_To do_
Print again, word for word, all of the records below, and leave the pictures out.
_____
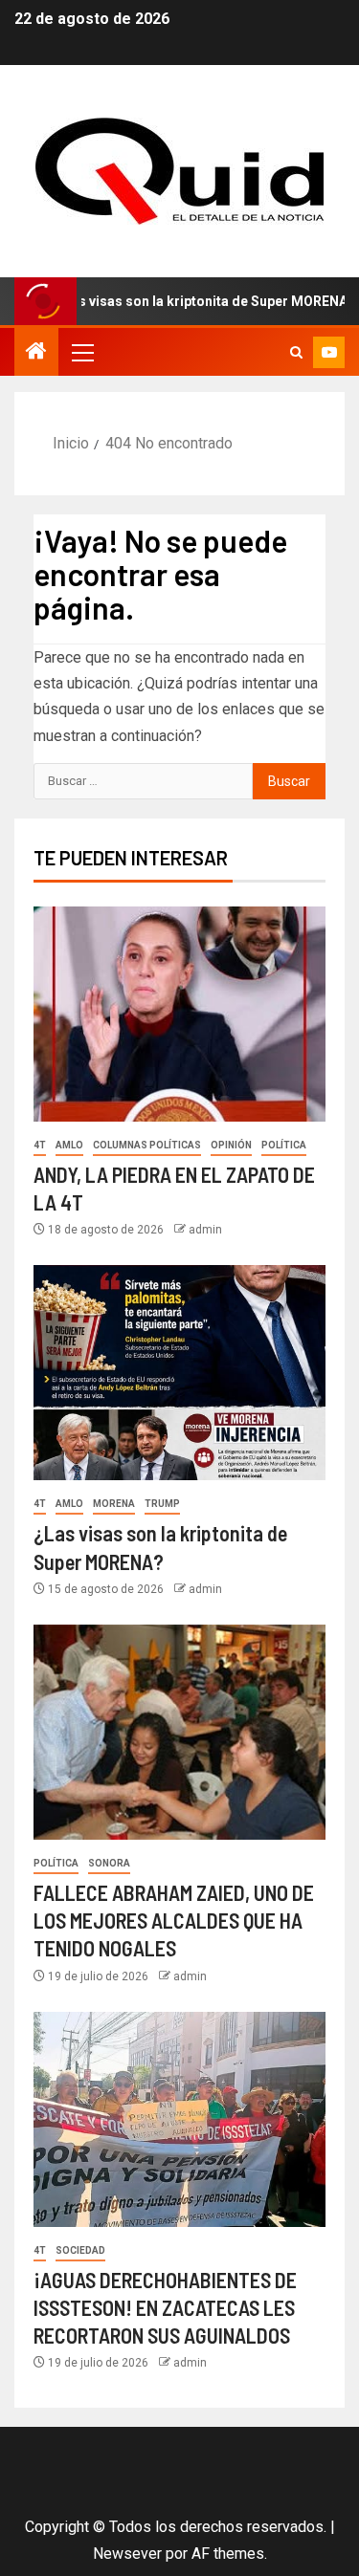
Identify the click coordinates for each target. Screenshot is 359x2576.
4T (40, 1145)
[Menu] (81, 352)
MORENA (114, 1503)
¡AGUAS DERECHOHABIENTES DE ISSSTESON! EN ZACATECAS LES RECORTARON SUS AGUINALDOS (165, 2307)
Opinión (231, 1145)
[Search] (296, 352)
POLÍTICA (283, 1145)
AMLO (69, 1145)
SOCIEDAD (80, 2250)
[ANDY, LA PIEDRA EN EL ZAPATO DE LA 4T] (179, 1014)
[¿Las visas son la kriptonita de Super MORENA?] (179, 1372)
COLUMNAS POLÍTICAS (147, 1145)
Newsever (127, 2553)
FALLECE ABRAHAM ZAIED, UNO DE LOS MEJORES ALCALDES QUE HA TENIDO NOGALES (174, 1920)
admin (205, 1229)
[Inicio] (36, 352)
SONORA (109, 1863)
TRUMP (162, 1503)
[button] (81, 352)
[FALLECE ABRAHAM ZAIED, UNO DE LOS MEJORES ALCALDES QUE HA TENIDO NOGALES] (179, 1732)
_____
_Your solution_
Identify the click coordinates for each target. Screenshot is 359x2576.
4T (40, 1145)
[Menu] (81, 352)
MORENA (114, 1503)
¡AGUAS DERECHOHABIENTES DE ISSSTESON! EN ZACATECAS LES RECORTARON SUS AGUINALDOS (165, 2307)
Opinión (231, 1145)
[Search] (296, 352)
POLÍTICA (283, 1145)
AMLO (69, 1145)
SOCIEDAD (80, 2250)
[ANDY, LA PIEDRA EN EL ZAPATO DE LA 4T] (179, 1014)
[¿Las visas son la kriptonita de Super MORENA?] (179, 1372)
COLUMNAS POLÍTICAS (147, 1145)
Newsever (127, 2553)
FALLECE ABRAHAM ZAIED, UNO DE LOS MEJORES ALCALDES QUE HA TENIDO NOGALES (174, 1920)
admin (205, 1229)
[Inicio] (36, 352)
SONORA (109, 1863)
TRUMP (162, 1503)
[button] (81, 352)
[FALLECE ABRAHAM ZAIED, UNO DE LOS MEJORES ALCALDES QUE HA TENIDO NOGALES] (179, 1732)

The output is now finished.